EP News: Basic and Translational

Abstract

Extracellular electrograms recorded during atrial fibrillation (AF) are challenging to interpret because of beat-to-beat variability in amplitude and duration. Phase mapping represents these voltage signals in terms of relative position within the cycle and has been widely applied to unipolar electrogram data of fibrillation but not to bipolar recordings, which are commonly acquired clinically. Roney et al (Ann Biomed Eng 2017;45:910, PMID 27921187) presented a novel algorithm for calculating phase from both unipolar and bipolar electrograms recorded during AF. A sequence of signal filters and processing steps are used to calculate phase from simulated, experimental, and clinical, unipolar, and bipolar electrograms.
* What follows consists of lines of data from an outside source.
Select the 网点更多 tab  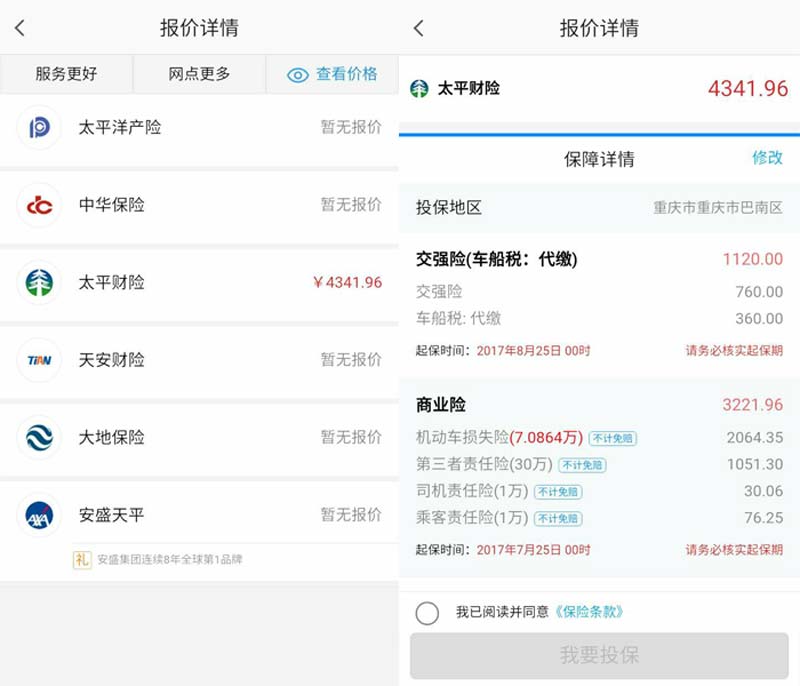(x=199, y=74)
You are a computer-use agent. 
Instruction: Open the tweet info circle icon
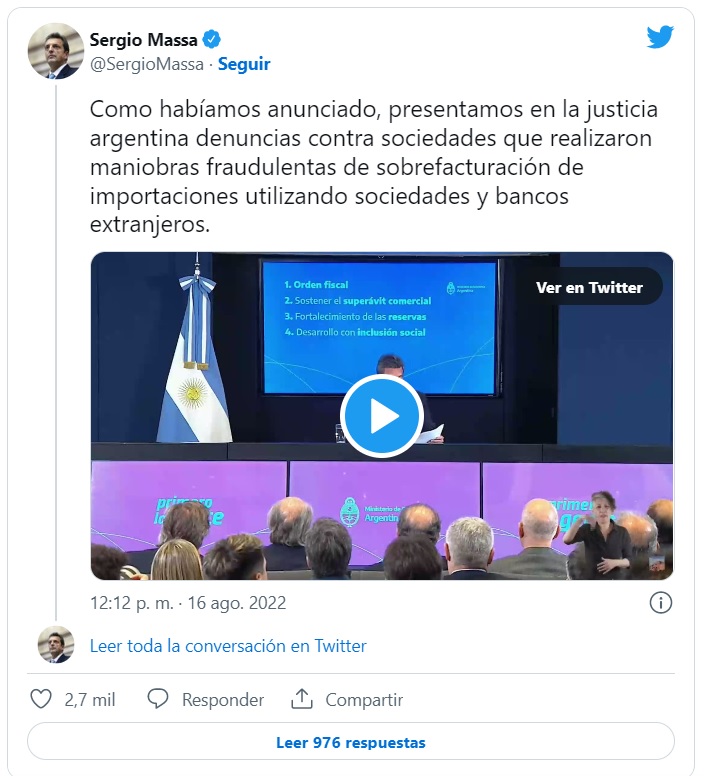tap(660, 603)
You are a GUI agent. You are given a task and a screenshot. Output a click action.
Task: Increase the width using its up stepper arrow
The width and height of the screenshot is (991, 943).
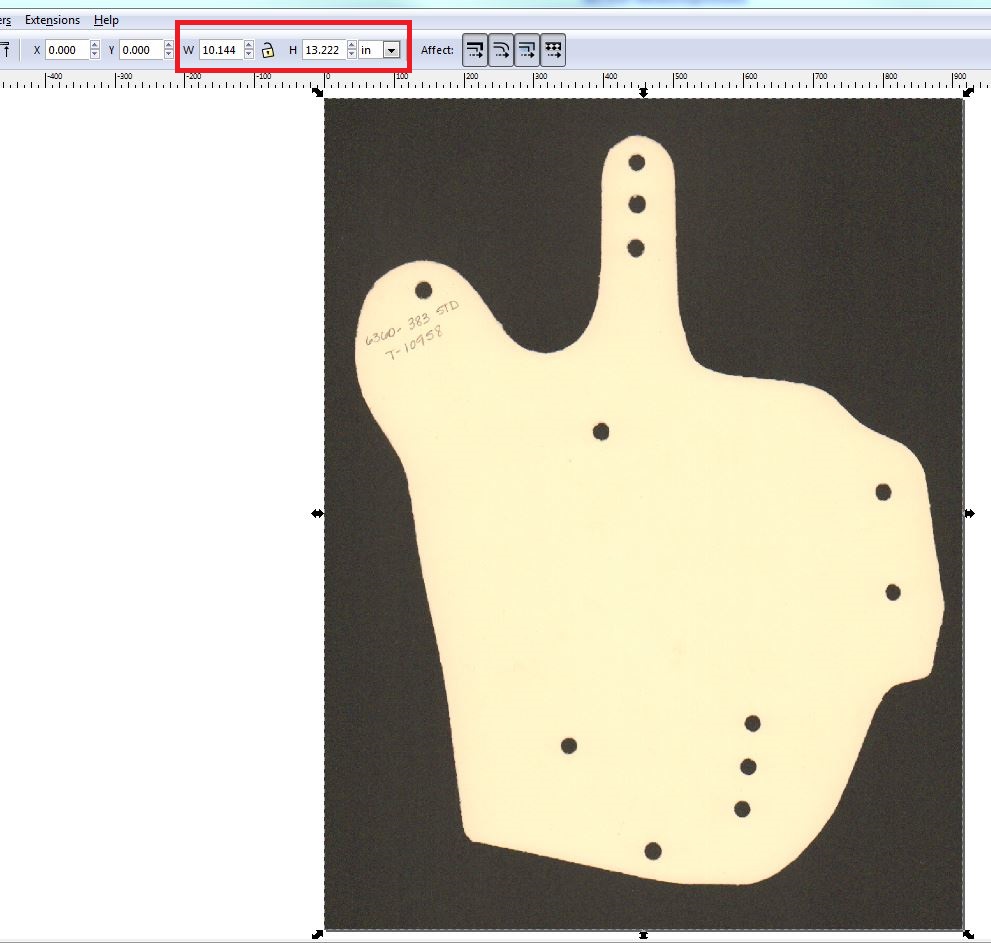point(248,44)
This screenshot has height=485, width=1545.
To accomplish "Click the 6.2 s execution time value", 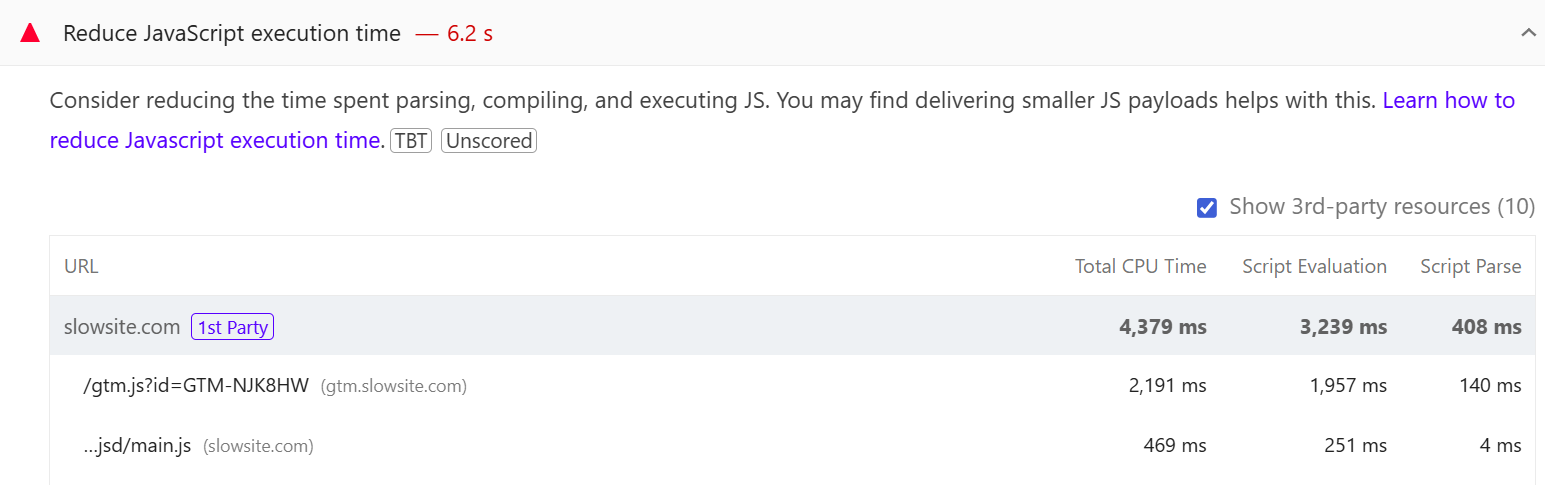I will (469, 33).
The algorithm is validated against action potential phase using simulated data; between experimental multielectrode array unipolar and bipolar phase; and for wavefront identification in clinical atrial tachycardia. For clinical AF, rotational content and propagation maps were measured using either unipolar or bipolar recordings. The authors conclude that the algorithm is robust, uses standard signal processing techniques, and accurately quantifies AF wavefronts and sources. Identifying critical sources, such as rotors, in AF may allow for more accurate targeting of ablation therapy and improved patient outcomes.